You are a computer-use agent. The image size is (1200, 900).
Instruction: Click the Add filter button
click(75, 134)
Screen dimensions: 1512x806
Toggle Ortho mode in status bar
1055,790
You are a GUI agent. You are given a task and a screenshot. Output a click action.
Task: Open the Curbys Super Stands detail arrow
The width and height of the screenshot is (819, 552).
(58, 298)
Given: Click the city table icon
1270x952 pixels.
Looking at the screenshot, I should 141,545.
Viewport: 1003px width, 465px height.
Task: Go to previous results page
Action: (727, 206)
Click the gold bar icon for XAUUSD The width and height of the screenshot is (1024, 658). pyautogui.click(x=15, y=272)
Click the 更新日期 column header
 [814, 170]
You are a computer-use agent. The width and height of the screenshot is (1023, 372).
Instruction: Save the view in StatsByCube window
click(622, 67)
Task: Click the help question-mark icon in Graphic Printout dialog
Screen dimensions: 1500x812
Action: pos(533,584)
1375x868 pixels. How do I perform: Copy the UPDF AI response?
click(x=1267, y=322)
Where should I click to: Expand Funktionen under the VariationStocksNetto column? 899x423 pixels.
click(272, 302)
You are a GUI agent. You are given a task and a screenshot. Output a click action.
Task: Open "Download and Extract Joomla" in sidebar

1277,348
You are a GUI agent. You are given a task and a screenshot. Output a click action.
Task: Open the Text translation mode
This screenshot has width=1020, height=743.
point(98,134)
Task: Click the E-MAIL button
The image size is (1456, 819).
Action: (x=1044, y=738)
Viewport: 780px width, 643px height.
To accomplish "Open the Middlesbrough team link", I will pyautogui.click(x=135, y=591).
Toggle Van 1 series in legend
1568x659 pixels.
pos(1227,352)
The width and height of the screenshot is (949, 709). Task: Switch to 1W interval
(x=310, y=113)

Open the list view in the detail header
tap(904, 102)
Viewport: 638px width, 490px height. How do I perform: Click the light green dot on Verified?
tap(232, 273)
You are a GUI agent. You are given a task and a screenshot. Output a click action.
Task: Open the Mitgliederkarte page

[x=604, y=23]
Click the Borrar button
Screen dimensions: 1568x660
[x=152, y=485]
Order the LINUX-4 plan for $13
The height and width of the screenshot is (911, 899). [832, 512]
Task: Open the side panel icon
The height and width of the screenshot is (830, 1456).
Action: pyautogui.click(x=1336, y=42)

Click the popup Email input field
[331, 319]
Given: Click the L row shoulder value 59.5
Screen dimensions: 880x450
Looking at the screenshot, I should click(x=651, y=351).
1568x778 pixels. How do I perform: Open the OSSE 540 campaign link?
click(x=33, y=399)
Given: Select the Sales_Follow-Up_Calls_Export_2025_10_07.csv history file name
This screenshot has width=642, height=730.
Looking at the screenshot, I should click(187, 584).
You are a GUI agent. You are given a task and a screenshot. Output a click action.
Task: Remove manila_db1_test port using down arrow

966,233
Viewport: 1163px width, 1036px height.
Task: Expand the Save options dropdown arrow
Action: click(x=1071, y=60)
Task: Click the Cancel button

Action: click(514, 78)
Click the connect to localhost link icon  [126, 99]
====================
-- Your instructions --
Rewrite the listing above as a two-column Markdown table headed Row and Line. Each nonblank line gets its own row, numbered in order, and blank lines are omitted.

-- Correct answer --
| Row | Line |
|---|---|
| 1 | You are a computer-use agent. The image size is (1200, 900). |
| 2 | Instruction: Click the Add filter button |
| 3 | click(75, 134) |
| 4 | Screen dimensions: 1512x806 |
| 5 | Toggle Ortho mode in status bar |
| 6 | 1055,790 |
| 7 | You are a GUI agent. You are given a task and a screenshot. Output a click action. |
| 8 | Task: Open the Curbys Super Stands detail arrow |
| 9 | The width and height of the screenshot is (819, 552). |
| 10 | (58, 298) |
| 11 | Given: Click the city table icon |
| 12 | 1270x952 pixels. |
| 13 | Looking at the screenshot, I should 141,545. |
| 14 | Viewport: 1003px width, 465px height. |
| 15 | Task: Go to previous results page |
| 16 | Action: (727, 206) |
| 17 | Click the gold bar icon for XAUUSD The width and height of the screenshot is (1024, 658). pyautogui.click(x=15, y=272) |
| 18 | Click the 更新日期 column header |
| 19 |  [814, 170] |
| 20 | You are a computer-use agent. The width and height of the screenshot is (1023, 372). |
| 21 | Instruction: Save the view in StatsByCube window |
| 22 | click(622, 67) |
| 23 | Task: Click the help question-mark icon in Graphic Printout dialog |
| 24 | Screen dimensions: 1500x812 |
| 25 | Action: pos(533,584) |
| 26 | 1375x868 pixels. How do I perform: Copy the UPDF AI response? |
| 27 | click(x=1267, y=322) |
| 28 | Where should I click to: Expand Funktionen under the VariationStocksNetto column? 899x423 pixels. |
| 29 | click(272, 302) |
| 30 | You are a GUI agent. You are given a task and a screenshot. Output a click action. |
| 31 | Task: Open "Download and Extract Joomla" in sidebar |
| 32 | 1277,348 |
| 33 | You are a GUI agent. You are given a task and a screenshot. Output a click action. |
| 34 | Task: Open the Text translation mode |
| 35 | This screenshot has width=1020, height=743. |
| 36 | point(98,134) |
| 37 | Task: Click the E-MAIL button |
| 38 | The image size is (1456, 819). |
| 39 | Action: (x=1044, y=738) |
| 40 | Viewport: 780px width, 643px height. |
| 41 | To accomplish "Open the Middlesbrough team link", I will pyautogui.click(x=135, y=591). |
| 42 | Toggle Van 1 series in legend |
| 43 | 1568x659 pixels. |
| 44 | pos(1227,352) |
| 45 | The width and height of the screenshot is (949, 709). Task: Switch to 1W interval |
| 46 | (x=310, y=113) |
| 47 | Open the list view in the detail header |
| 48 | tap(904, 102) |
| 49 | Viewport: 638px width, 490px height. How do I perform: Click the light green dot on Verified? |
| 50 | tap(232, 273) |
| 51 | You are a GUI agent. You are given a task and a screenshot. Output a click action. |
| 52 | Task: Open the Mitgliederkarte page |
| 53 | [x=604, y=23] |
| 54 | Click the Borrar button |
| 55 | Screen dimensions: 1568x660 |
| 56 | [x=152, y=485] |
| 57 | Order the LINUX-4 plan for $13 |
| 58 | The height and width of the screenshot is (911, 899). [832, 512] |
| 59 | Task: Open the side panel icon |
| 60 | The height and width of the screenshot is (830, 1456). |
| 61 | Action: pyautogui.click(x=1336, y=42) |
| 62 | Click the popup Email input field |
| 63 | [331, 319] |
| 64 | Given: Click the L row shoulder value 59.5 |
| 65 | Screen dimensions: 880x450 |
| 66 | Looking at the screenshot, I should click(x=651, y=351). |
| 67 | 1568x778 pixels. How do I perform: Open the OSSE 540 campaign link? |
| 68 | click(x=33, y=399) |
| 69 | Given: Select the Sales_Follow-Up_Calls_Export_2025_10_07.csv history file name |
| 70 | This screenshot has width=642, height=730. |
| 71 | Looking at the screenshot, I should click(187, 584). |
| 72 | You are a GUI agent. You are given a task and a screenshot. Output a click action. |
| 73 | Task: Remove manila_db1_test port using down arrow |
| 74 | 966,233 |
| 75 | Viewport: 1163px width, 1036px height. |
| 76 | Task: Expand the Save options dropdown arrow |
| 77 | Action: click(x=1071, y=60) |
| 78 | Task: Click the Cancel button |
| 79 | Action: click(514, 78) |
| 80 | Click the connect to localhost link icon  [126, 99] |